Hospital officials say former England captain and cricket commentator Tony Greig has died after suffering a heart attack. He was 66.
Greig had recently been diagnosed with lung cancer, but the cause of death was a heart attack at his home on Saturday morning and he died early Saturday afternoon.
Australian Associated Press quoted St. Vincent's Hospital spokesman David Faktort as saying "he was rushed into St Vincent's hospital. The staff of the emergency department worked on Mr. Greig to no avail."
The Sydney-based, South Africa-born Greig was initially diagnosed with bronchitis in May, but the condition lingered and in October he had tests that revealed a small lesion at the base of his right lung.
Upon his return to Australia from the World Twenty20 in Sri Lanka, he had fluid removed from the right lung and testing revealed the cancer.
A confident and occasionally abrasive character who loved stirring up Australian crowds during the 1974-75 Ashes series, Greig played 58 tests for England and scored 3,599 runs at an average of 40.43 and took 141 wickets at 32.20.
Greig was a key figure in recruiting international players for Kerry Packer's anti-establishment World Series Cricket which began in 1977, the year Greig played his last test for England.
In the 1980s Greig became a high-profile member of the commentary team for Australia's Nine Network and his decades behind the microphone made him an institution in Australia's sporting life.
Nine described Greig as a "beloved" figure.
"Tony Greig is a name synonymous with Australian cricket _ from his playing days as the English captain we loved to hate, to his senior role in the revolution of World Series Cricket, his infamous car keys in the pitch reports and more than three decades of colourful and expert commentary," Nine said.
Greig's involvement in WSC caused an abrupt end to his international cricket career.
"When the enterprise was made public, his stocks plummeted," cricket writer Gideon Haigh wrote on the cricinfo website.
"He lost not just England's captaincy, but what would have been a record-breaking benefit.
"He was diminished, too, by his indifferent on-field performances in World Series Cricket, where he seemed to cast himself as pantomime villain.
"Nonetheless, subsequent generations of professional cricketers owe him a debt of gratitude."

• [Actions to take]:
1. How many tests did Greig play for England, according to the report on Tony Greig's death?
2. Transcribe the part of the Tony Greig report running from "Australian Associated Press" to "revealed the cancer.".

• [Provided material]:
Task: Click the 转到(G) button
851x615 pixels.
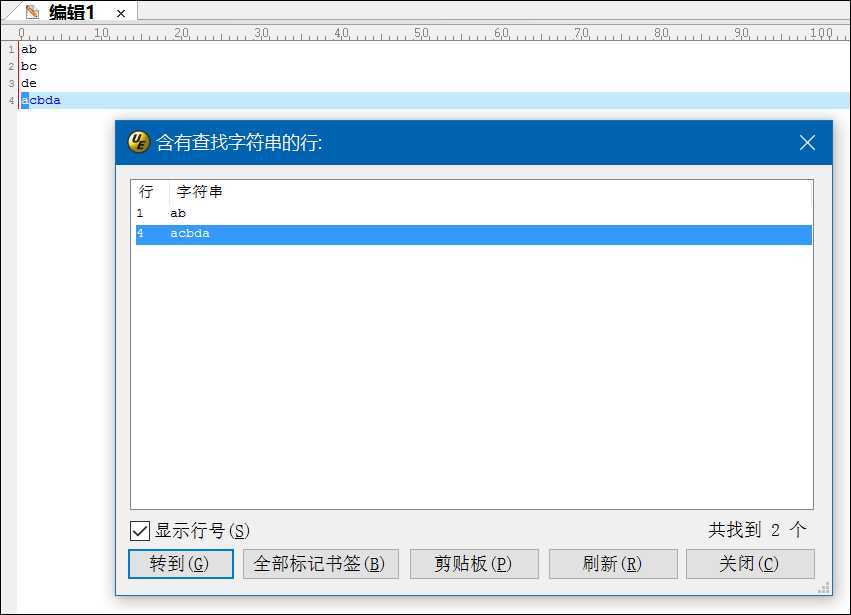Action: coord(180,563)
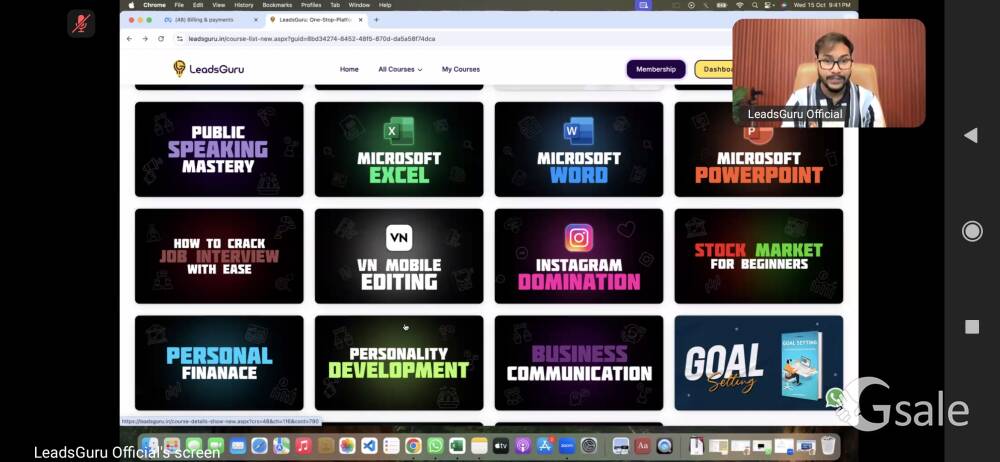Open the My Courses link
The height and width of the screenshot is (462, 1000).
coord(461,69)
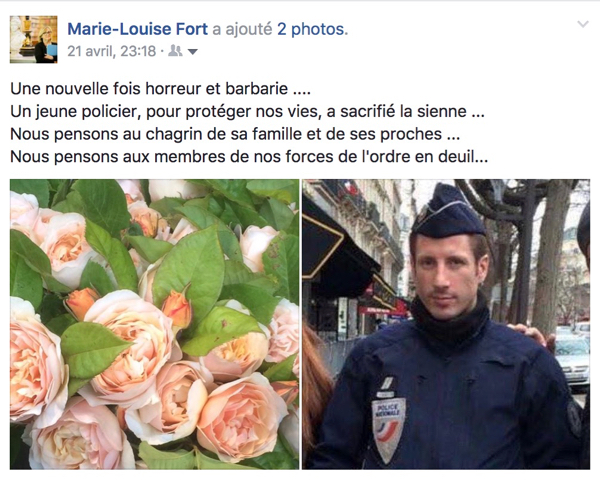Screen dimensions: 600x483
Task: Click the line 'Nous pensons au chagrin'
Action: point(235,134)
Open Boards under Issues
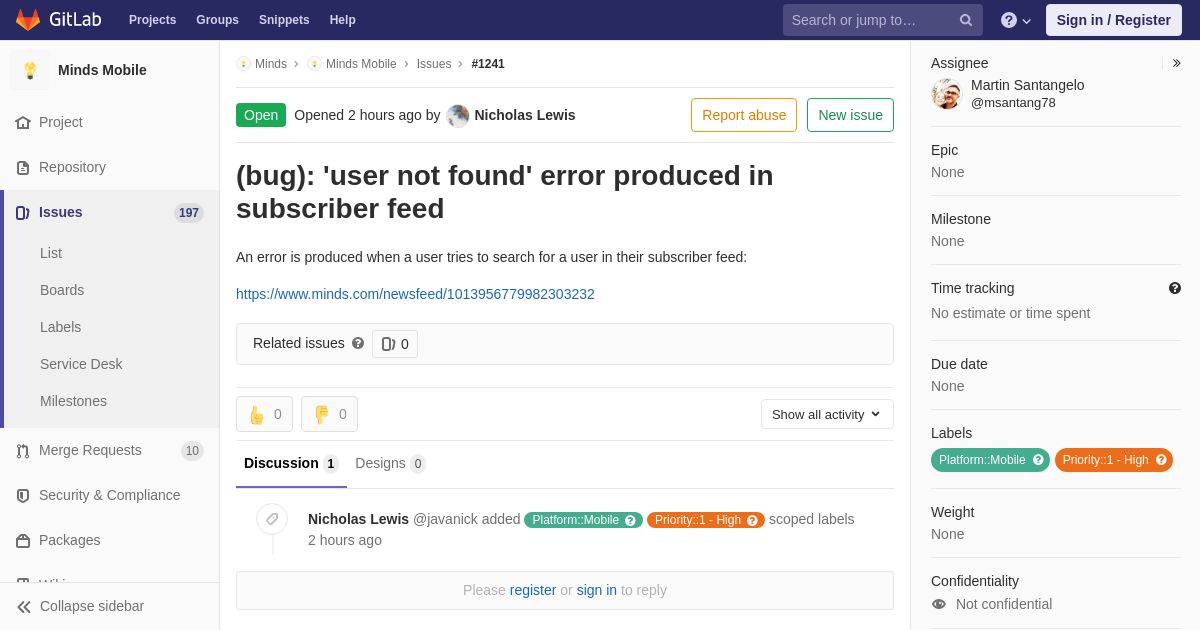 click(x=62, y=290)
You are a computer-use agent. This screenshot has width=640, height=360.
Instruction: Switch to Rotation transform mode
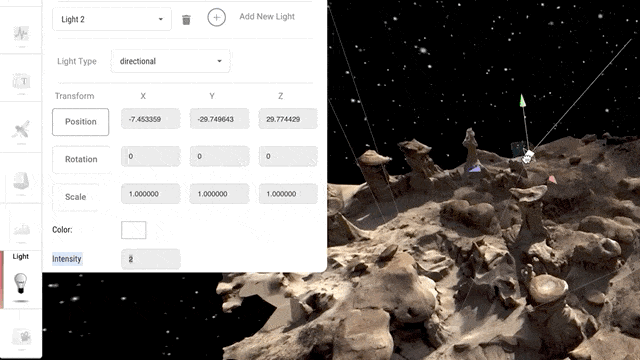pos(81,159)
---
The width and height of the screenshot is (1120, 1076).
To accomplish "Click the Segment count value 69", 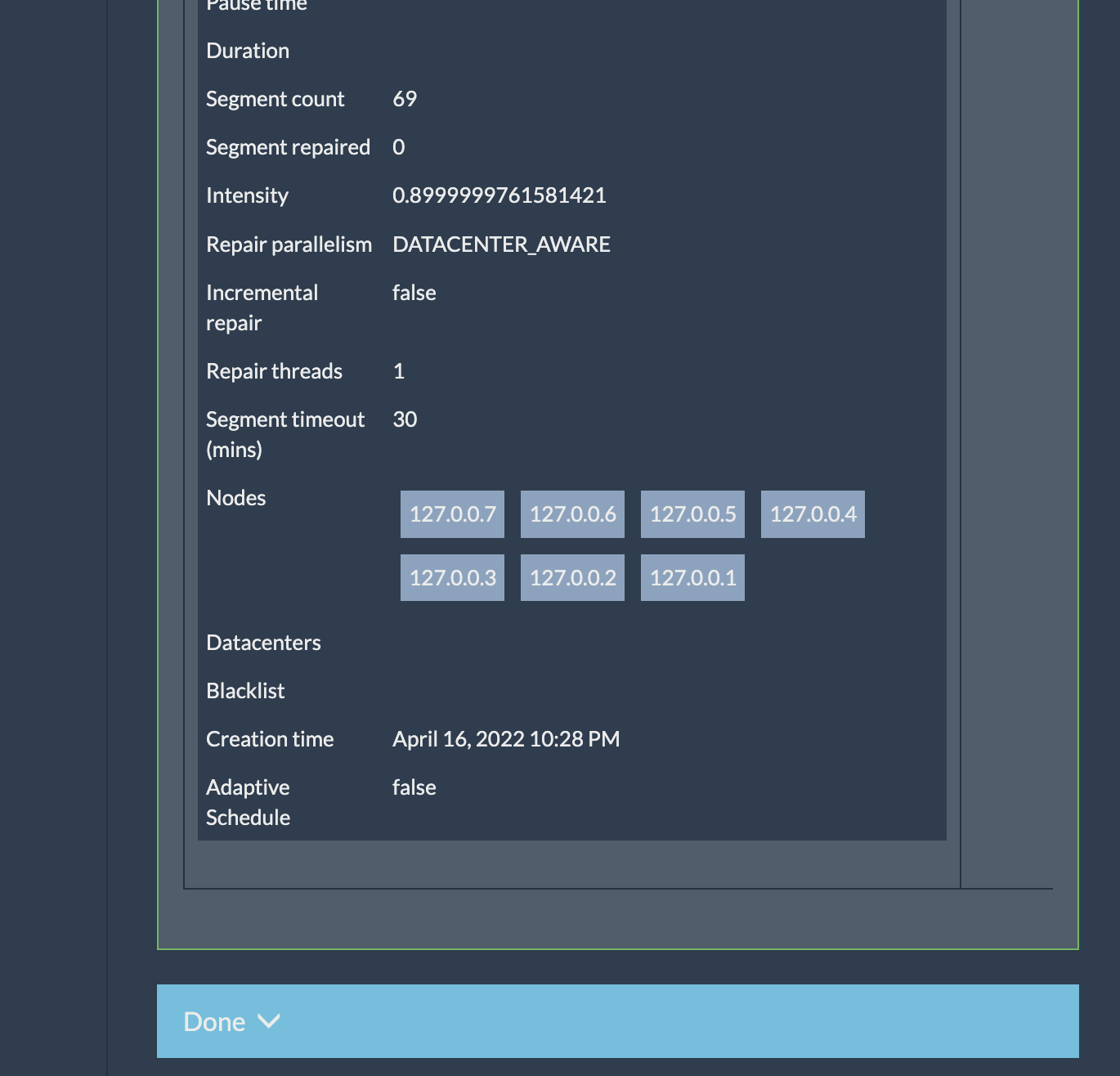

• [Solutions for each task]:
1. Greig played 58 tests for England.

2.
Australian Associated Press quoted St. Vincent's Hospital spokesman David Faktort as saying "he was rushed into St Vincent's hospital. The staff of the emergency department worked on Mr. Greig to no avail."
The Sydney-based, South Africa-born Greig was initially diagnosed with bronchitis in May, but the condition lingered and in October he had tests that revealed a small lesion at the base of his right lung.
Upon his return to Australia from the World Twenty20 in Sri Lanka, he had fluid removed from the right lung and testing revealed the cancer.